Genres are collections of these kinds of ideas. Ideas that form a shared vocabulary that gets used and re-used to tell new stories. But sometimes a good genre idea or trope will become detached from its metaphorical roots and take on a substance and a physicality of its own. The idea will develop freely as generations of authors engage with it but, because the idea has been separated from its original metaphorical purpose, the idea will forever remain wedded to the time and place in which it was forged. Like mitochondrial DNA, or a forgotten time capsule. A window into a different time and a different place.

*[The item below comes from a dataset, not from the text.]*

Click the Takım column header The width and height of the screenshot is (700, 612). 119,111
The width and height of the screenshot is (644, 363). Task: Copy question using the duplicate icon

Given that most video games are works of genre, it is unsurprising to note that video games have time capsules of their own containing ideas that have long since ceased to be useful. This is a column about one such idea: racial essentialism.

Essentialism is the philosophical doctrine that all things of a particular kind share the same essence. An essence that determines their individual characteristics. This might well seem self-evident and, to a certain extent, it is. After all, if a group of things do not share certain characteristics, in what way can they be said to be a part of the same group? Essentialism only becomes philosophically problematic once you start to apply it to groups of people or humanity as a whole. Indeed, underpinning Humanism is the belief that there is such a thing as human nature and that this nature is unchanging. What is problematic about this viewpoint is that it seems to suggest that humanity cannot change and that the different groups that make-up humanity all have fixed characteristics. Indeed, push this belief far enough and Essentialism can be used to justify all kinds of horrible beliefs, including the idea that because one is of a particular racial group, one must necessarily possess certain fixed characteristics.

Contemporary computer role-playing games such as World of Warcraft (2004), Mass Effect (2007) and Dragon Age : Origins (2009) share a commitment to racial essentialism. In all of these games, being a member of a particular species entails certain physical and psychological facts. For example, if you are an Elf in Dragon Age : Origins then you will be small and quick with a chip on your shoulder; meanwhile, if you are a Tauren in World of Warcraft you will be physically powerful but ultimately peace-loving and attached to nature. Of course, as the player of these games, you can create the character you want and there is nothing stopping you from building a bruising, slow-witted Elf with a hatred of magic. But while you have the freedom to express yourself through character creation, the game worlds and plot-lines will invariably reflect the expectation that certain races behave in certain ways. Indeed, some of the most powerful experiences one can have in contemporary RPGs revolve around the issue of race. Consider for example Evan Narcisse’s excellent The Atlantic column about the death of the Krogan Wrex in Mass Effect.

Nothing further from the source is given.